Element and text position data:
▶
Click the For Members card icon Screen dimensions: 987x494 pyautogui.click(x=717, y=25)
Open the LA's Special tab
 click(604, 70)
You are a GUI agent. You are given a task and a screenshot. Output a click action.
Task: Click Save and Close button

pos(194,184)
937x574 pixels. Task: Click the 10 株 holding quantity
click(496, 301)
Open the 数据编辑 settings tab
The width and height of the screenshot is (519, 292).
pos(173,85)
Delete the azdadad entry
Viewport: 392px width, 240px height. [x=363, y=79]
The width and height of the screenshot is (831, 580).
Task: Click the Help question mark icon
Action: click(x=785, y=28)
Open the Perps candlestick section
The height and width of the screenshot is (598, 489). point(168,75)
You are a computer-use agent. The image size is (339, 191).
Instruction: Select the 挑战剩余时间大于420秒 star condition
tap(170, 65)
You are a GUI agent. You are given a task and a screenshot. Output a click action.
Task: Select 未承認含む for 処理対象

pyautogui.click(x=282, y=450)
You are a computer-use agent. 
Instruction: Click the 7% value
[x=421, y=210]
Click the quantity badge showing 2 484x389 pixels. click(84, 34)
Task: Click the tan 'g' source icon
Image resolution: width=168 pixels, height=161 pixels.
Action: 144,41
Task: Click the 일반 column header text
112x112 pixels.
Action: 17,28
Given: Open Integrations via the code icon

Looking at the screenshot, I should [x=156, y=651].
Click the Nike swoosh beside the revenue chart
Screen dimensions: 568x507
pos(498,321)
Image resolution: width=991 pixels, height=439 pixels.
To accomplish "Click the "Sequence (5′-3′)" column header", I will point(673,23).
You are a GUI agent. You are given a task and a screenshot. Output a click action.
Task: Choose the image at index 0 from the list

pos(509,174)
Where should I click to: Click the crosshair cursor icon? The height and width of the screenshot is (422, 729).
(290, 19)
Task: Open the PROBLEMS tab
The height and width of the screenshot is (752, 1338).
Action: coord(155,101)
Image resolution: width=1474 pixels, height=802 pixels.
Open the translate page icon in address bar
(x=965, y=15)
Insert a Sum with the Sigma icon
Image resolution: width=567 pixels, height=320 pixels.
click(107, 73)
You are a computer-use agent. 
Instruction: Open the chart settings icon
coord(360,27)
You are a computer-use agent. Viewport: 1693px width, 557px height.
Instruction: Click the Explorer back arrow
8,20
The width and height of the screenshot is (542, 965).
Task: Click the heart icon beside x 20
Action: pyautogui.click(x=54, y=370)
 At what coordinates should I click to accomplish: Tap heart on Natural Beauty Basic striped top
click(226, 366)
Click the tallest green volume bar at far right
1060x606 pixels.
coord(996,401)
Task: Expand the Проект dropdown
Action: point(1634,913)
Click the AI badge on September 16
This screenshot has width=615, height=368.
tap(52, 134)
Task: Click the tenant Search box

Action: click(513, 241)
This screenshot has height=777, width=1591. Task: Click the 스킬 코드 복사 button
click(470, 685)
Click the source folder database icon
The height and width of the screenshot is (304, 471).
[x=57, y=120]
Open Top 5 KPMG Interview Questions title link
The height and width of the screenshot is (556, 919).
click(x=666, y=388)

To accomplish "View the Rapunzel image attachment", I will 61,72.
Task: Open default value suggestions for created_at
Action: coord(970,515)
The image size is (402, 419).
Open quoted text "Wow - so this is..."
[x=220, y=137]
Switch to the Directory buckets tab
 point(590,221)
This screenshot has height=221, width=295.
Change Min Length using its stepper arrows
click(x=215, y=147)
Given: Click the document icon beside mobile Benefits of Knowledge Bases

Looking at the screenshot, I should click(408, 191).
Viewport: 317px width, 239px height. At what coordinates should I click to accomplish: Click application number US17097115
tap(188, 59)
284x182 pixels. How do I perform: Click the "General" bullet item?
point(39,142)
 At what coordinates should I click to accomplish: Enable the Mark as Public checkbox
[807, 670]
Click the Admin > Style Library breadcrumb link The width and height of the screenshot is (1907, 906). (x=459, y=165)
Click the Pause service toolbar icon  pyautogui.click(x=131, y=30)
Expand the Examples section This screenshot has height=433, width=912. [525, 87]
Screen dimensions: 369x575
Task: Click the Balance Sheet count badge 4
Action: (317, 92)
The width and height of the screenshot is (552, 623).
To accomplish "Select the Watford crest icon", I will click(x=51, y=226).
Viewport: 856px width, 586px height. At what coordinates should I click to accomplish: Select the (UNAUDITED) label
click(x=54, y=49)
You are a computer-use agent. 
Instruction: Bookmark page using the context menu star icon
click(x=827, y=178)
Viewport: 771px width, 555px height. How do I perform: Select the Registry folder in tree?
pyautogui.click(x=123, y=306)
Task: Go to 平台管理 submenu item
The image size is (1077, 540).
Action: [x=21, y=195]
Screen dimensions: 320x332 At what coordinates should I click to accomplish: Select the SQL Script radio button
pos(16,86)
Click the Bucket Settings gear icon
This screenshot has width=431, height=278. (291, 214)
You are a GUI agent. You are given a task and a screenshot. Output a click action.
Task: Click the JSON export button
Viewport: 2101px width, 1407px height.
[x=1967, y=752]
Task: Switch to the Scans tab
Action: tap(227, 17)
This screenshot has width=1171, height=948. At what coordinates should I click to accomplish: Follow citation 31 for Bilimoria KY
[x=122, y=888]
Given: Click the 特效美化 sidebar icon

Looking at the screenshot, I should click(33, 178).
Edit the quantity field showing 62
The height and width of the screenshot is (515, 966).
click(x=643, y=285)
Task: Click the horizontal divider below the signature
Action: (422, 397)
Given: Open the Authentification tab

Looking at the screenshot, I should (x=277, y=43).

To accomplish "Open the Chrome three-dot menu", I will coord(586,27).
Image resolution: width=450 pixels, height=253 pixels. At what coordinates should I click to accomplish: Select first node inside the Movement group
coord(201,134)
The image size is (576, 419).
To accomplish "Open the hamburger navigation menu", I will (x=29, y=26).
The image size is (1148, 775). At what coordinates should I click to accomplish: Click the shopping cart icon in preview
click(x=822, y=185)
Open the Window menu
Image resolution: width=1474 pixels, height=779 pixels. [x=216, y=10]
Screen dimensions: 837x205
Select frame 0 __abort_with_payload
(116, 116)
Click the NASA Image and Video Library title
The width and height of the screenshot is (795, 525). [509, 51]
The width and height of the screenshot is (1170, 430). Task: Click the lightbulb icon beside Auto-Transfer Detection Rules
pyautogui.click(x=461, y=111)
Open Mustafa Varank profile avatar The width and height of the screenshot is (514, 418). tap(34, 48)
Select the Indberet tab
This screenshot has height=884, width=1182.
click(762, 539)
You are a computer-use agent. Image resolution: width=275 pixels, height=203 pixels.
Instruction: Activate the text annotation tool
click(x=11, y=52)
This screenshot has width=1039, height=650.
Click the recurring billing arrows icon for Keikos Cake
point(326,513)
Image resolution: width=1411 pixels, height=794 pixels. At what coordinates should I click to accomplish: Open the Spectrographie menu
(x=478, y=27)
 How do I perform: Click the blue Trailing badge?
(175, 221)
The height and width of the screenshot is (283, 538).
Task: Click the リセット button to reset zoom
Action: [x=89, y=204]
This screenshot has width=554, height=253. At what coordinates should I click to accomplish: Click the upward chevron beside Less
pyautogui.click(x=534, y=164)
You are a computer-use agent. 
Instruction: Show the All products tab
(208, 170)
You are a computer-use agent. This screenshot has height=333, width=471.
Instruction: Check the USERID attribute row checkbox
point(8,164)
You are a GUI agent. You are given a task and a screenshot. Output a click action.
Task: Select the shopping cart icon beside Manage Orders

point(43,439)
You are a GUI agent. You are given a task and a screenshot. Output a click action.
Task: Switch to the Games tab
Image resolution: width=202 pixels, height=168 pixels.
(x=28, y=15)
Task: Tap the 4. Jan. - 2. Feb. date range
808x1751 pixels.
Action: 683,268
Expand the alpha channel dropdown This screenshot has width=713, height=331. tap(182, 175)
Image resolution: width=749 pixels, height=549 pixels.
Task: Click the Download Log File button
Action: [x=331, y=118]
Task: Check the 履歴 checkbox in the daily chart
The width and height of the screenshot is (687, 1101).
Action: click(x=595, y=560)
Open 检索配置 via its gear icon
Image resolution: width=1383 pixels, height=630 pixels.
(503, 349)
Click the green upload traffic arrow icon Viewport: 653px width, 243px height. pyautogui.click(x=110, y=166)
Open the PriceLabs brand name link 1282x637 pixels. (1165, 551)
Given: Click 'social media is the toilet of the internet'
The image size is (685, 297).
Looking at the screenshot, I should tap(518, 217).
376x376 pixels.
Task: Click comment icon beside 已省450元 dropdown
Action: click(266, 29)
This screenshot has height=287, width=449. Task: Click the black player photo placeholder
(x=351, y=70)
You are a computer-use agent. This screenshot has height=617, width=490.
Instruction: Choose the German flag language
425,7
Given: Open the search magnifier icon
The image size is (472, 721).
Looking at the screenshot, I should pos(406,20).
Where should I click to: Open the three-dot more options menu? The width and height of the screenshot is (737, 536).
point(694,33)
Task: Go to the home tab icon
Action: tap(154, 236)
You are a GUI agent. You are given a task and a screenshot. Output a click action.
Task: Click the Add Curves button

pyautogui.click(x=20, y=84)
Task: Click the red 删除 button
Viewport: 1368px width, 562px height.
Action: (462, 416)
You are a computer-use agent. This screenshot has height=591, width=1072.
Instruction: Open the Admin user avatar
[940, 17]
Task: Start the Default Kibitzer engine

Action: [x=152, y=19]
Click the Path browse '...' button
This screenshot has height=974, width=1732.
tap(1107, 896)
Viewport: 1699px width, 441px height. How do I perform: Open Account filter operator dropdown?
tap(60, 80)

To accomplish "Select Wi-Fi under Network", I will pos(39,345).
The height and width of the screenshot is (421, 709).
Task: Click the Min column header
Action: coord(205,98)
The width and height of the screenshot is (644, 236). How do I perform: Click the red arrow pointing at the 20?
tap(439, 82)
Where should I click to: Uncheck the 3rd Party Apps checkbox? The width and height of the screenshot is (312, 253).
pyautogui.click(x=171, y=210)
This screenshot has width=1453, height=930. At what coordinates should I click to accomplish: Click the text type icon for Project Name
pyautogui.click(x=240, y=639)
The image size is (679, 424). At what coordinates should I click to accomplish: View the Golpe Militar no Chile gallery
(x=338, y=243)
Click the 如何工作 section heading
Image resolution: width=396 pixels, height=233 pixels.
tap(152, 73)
◀
• [REQUIRED WORK] Gather each line of the data above that contains the string "quantity". Case counts.

• [RESPONSE TO THE EXERCISE]
937x574 pixels. Task: Click the 10 株 holding quantity
Click the quantity badge showing 2 484x389 pixels. click(84, 34)
Edit the quantity field showing 62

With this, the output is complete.